This remark, much misquoted and misunderstood, was probably made with Schoenberg's customary wry and ironic humour, referring
to the collapse of the dominant political position of the German-speaking world in previous years, and also emphasising his
desire to stand with Bach and Beethoven.[citation needed]
In the following years he produced a series of instrumental and orchestral works showing how his method could produce new
classical music which did not copy the past. The climax was to be an opera Moses und
Aron, of which he wrote over two-thirds but which he was unable to complete, perhaps for psychological reasons. The music
ends at the point where Moses cries out his frustration at being unable to express himself. There is little doubt that by this
time Schoenberg had come to see himself as a kind of prophet too.[citation needed]
When he settled in California, he wrote several works in which he returned
to quasi-tonal harmony, but in a very distinctive way, not simply re-using classical harmony. This was in accordance with his
belief that his music evolved naturally out of the past. One of his sayings was "my music is not really modern, just badly
played."[citation needed]
It is worth noting that Schoenberg was not the only composer (or even the first) to experiment with the systematic use of all
twelve tones. Both the Russian composer Nikolai Roslavets and Schoenberg's fellow
Austrian Josef Matthias Hauer developed their own twelve-tone systems quite
independently at around the same time as Schoenberg, and Charles Ives experimented with
twelve-tone techniques substantially earlier.[citation needed] However, Schoenberg's system was by far the most important and
influential.
Controversies and polemics
After some normal early difficulties, Schoenberg began to win public acceptance, with works such as the tone poem Pelleas
und Melisande at a Berlin performance in 1907, and, especially, at the Vienna première of the Gurrelieder on
13 February 1913, which received an ovation that lasted a
quarter of an hour and Schoenberg was presented with a laurel crown (Rosen 1996, 4; Stuckenschmidt 1977, 184). Much of his work,
however, was not well received. In 1907 his Chamber Symphony No. 1
in E major was premièred.

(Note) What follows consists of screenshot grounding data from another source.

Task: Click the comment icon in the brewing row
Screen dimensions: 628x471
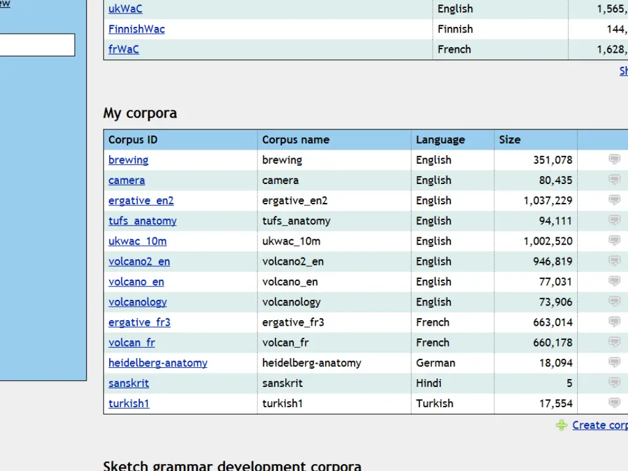Action: tap(614, 159)
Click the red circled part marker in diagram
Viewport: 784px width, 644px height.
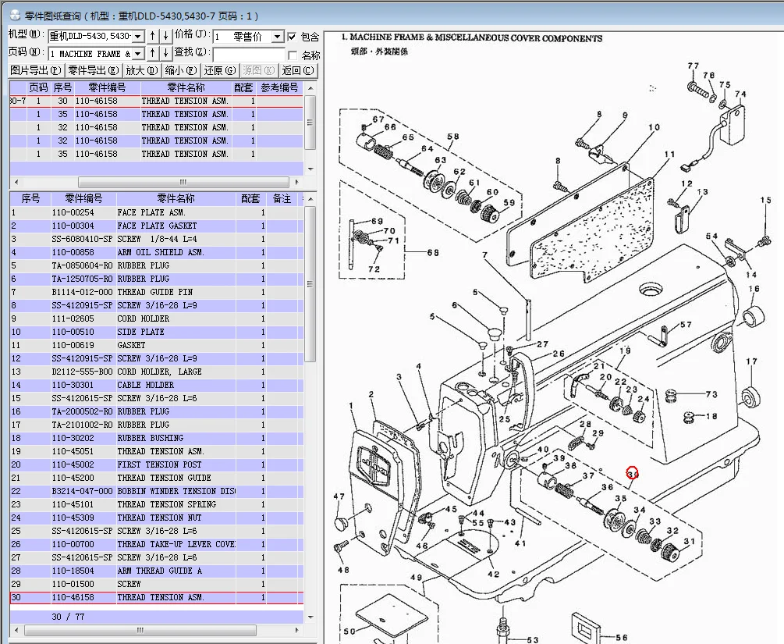click(632, 473)

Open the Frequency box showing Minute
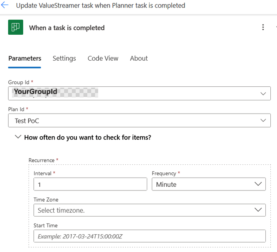point(203,184)
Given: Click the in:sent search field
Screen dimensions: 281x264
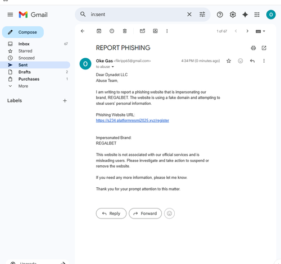Looking at the screenshot, I should (x=137, y=15).
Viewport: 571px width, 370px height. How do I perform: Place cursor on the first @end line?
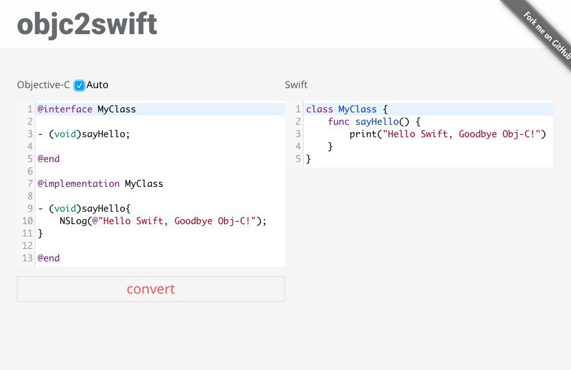coord(49,159)
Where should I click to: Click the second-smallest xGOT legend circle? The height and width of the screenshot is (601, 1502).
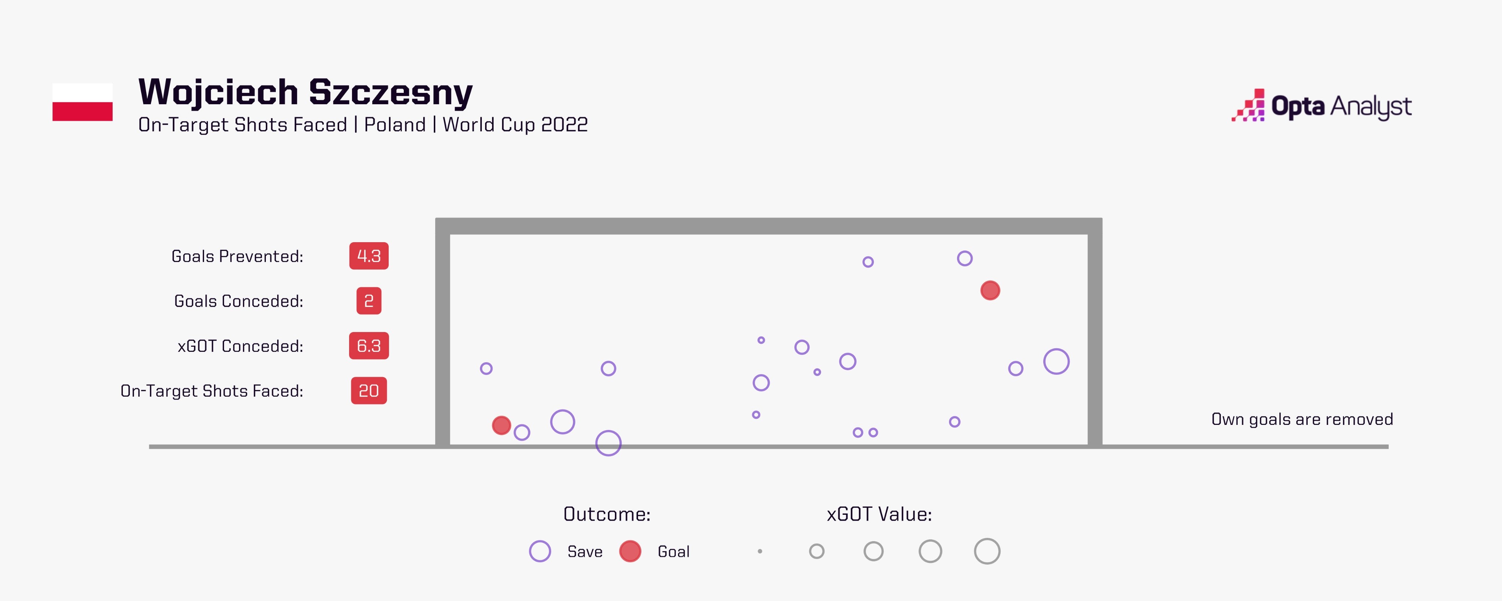(x=817, y=551)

The audience was small, and the reaction to the work lukewarm.[citation needed] When it was played again, however,
in a 31 March 1913 concert which also included works by
Alban Berg, Anton Webern and Alexander von Zemlinsky, thunderous applause contended with hisses and laughter during Webern's
Six Pieces, op. 6. Though Zemlinsky's Four Maeterlinck Songs calmed the audience somewhat, according to a contemporary newspaper
report, after Schoenberg's op. 9 "one could hear the shrill sound of door keys among the violent clapping and in the second
gallery the first fight of the evening began". Later in the concert, during a performance of the Altenberg Lieder by Berg,
fighting broke out after Schoenberg interrupted the performance to threaten removal by the police of any troublemakers
(Stuckenschmidt 1977, 185). Mahler's Kindertotenlieder, which were to have concluded the concert, had to be cancelled
after a police officer was called in (Rosen 1996, 5). Schoenberg's music after 1908 made a break from tonality, which greatly polarised responses to it: his followers and students saw him as one of the most
important figures in music, while critics hated his work, on the whole.[citation needed]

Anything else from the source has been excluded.